Жестковатость, вернее властность, чувствовалась во всем облике Льва Аркадьевича. Он был высок, строен, несмотря на свои шесть десятков лет; брови – черные, а голова – совершенно седая, и это производило впечатление. У него были изящные манеры, и говорил он рокочущим басом, и во всем старался подражать бесподобному Николаю Николаевичу Павловскому, профессору гидравлики, некогда общему любимцу студентов-политехников.
– Ну, Иван, ты чего это? – Мезенцев окинул взглядом задумавшегося Ивана Антоновича, который все еще стоял, держа перед собой полную рюмку. – Пей!
Иван Антонович хотел возразить; у него даже чуть не сорвалось с языка: «Свалюсь я, брат!» – но он не посмел возразить начальнику и выпил рюмку. И сразу блаженное тепло разлилось по всему его телу; ноги затяжелели; в голове застучало; звуки общего разговора стали более различимы; и Иван Антонович еще раз подумал о том, что правильно, хорошо поступил, что сделал поминки.
– Закусывайте, закусывайте, Антоныч! – Лидия Саввишна стала ухаживать за Иваном Антоновичем. Она взяла его тарелку, положила салату, ломтик красной рыбы. – Выбирайте, в салате есть свежие огурчики, да я их крупно слишком порезала.
– Вполне хороший салат! – отрываясь от тарелки, сказал Андрей Ольховский. – Но все ж с теми, какие готовила Елена Васильевна, я сравнить не могу. Это я не в обиду вам, тетя Лида…
– Да я разве обижусь! – нараспев заговорила Лидия Саввишна. – Уж Лена известная мастерица была сготовить. Случится, бывало, гости, так первым делом к ней бежишь: и подскажет, что и как сготовить, и поможет, и мучицей поделится, коль у самой есть.

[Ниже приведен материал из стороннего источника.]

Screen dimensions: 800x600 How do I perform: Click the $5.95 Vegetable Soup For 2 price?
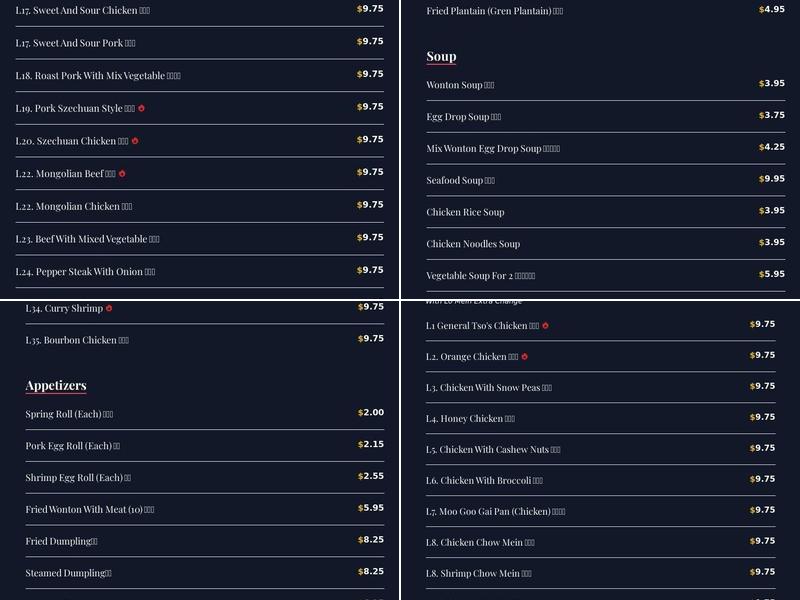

– Я прошлым летом был в Венгрии, – перебил старуху своим хорошо поставленным басом Мезенцев. – Уж венгерская кухня известна. Одна из лучших в Европе. Салаты дунайский или балатонский, цыплята в красном вино.
Превосходнейшие блюда! И все-таки, клянусь, Елена Васильевна готовила вкуснее.
И все вдруг начали в один голос хвалить Ленины кулинарные успехи. Будто единственно, что и было в ней хорошего, так вот это уменье готовить на потребу их желудкам. И никто не вспомнил о ней как о человеке, о ее душевных качествах.
Это была самая неприятная часть вечера, и Иван Антонович, захмелевший от первой же рюмки, больной и разбитый после бессонных ночей, с трудом досидел до конца.
Слава богу, что все быстро огрузнели и стали расходиться по домам.